For more details, see the comparative chart of both laws at the end of this article.
The rights of administered parties recognized by the Organic Law of the Public Administration — which ranks above the Celerity Law — also remain in force:
- The right to have one’s matters resolved, to be assisted in the formal drafting of administrative documents, and to receive information of interest by any written, oral, telephone, electronic, or computer means (Art. 6.1).
- The right to file complaints regarding the functioning of the public administration (Art. 6.2).
- The right to easily access updated information on the organizational structure of the public administration’s agencies and entities, as well as informational guides on the administrative procedures, services, and benefits they offer (Art. 6.3).
- The right to know, at any time, the status of the proceedings in which one has an interest, and to obtain copies of documents kept in the corresponding files, provided they are not classified as reserved or confidential — except for judges and the parties involved (Art. 7.1).
- The right to know the identity of the public servants handling the proceedings (Art. 7.2).
- The right to obtain a stamped copy of the documents one submits — when filed together with the originals — and to have the originals returned, except where the originals must remain in the file for the proceeding (Art. 7.3).
- The right to obtain certified copies of files or documents (Art. 7.4).
- The right to file arguments and produce documents in administrative proceedings in which one has an interest, within the legally established terms or deadlines (Art. 7.5).

Raw data
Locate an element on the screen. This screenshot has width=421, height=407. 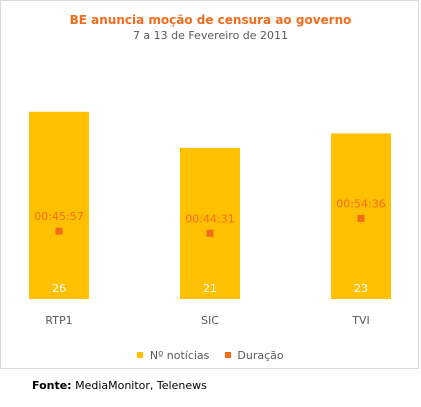
category-label-sic: SIC is located at coordinates (210, 320).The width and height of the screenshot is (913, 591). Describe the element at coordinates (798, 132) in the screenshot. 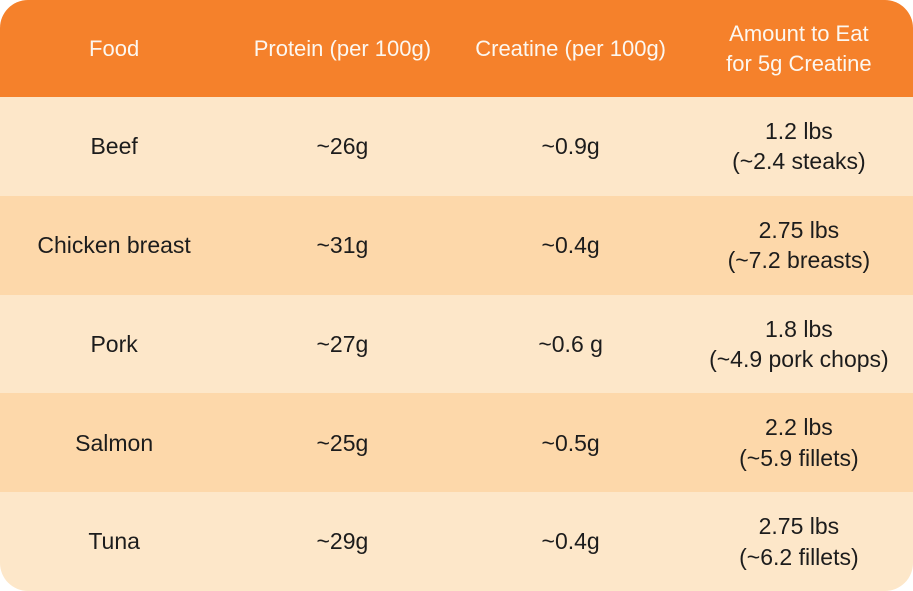

I see `amount-line1: 1.2 lbs` at that location.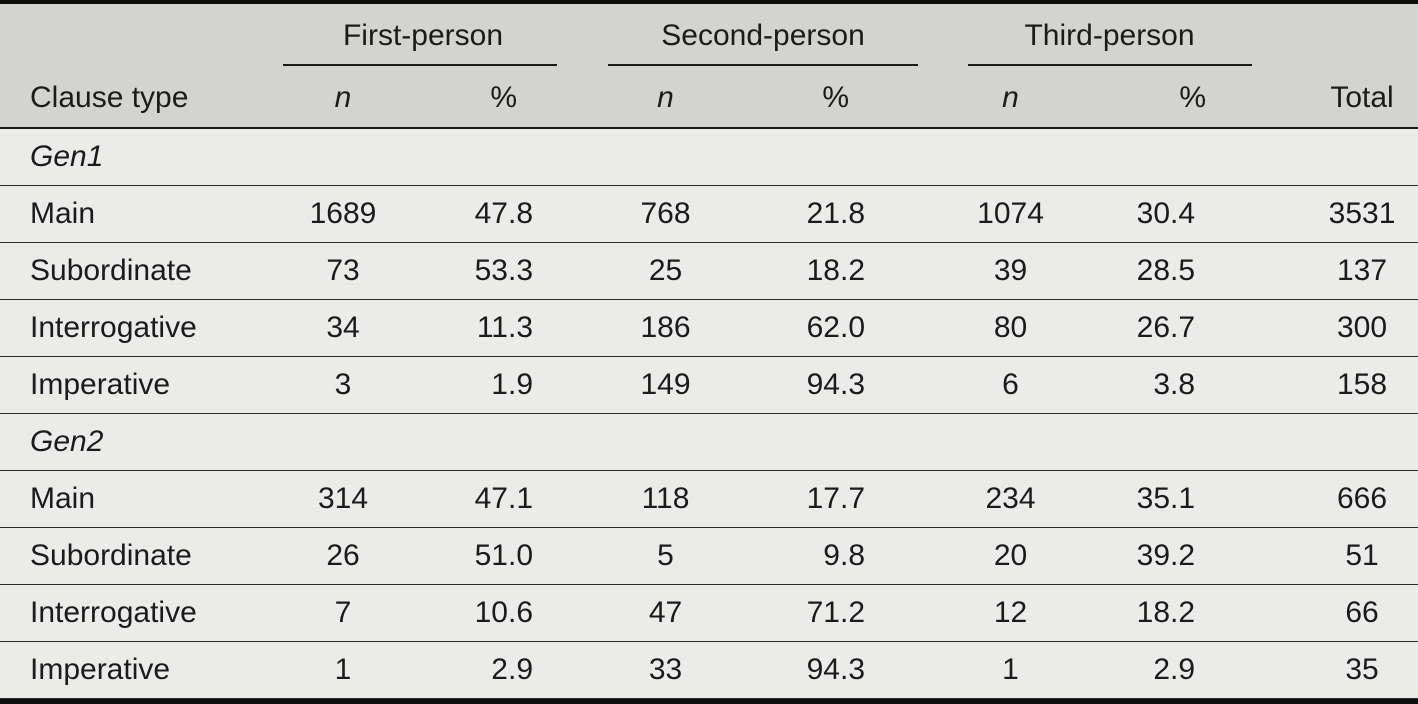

Task list
[A] Please extract the part of the passage on administrative rights starting with "- The right to easily" and going on through "offer (Art. 6.3).".
[B] Answer these questions from the passage on administrative rights:
(i) Which law ranks above the Celerity Law?
(ii) Which article gives the right to know the identity of the public servants handling the proceedings?
(iii) Under Art. 7.4, what kind of copies of files or documents may be obtained?
The material that comes after the passage on administrative rights is separate from it.

Task answers
[A]
- The right to easily access updated information on the organizational structure of the public administration’s agencies and entities, as well as informational guides on the administrative procedures, services, and benefits they offer (Art. 6.3).

[B]
(i) The Organic Law of the Public Administration
(ii) Art. 7.2
(iii) Certified copies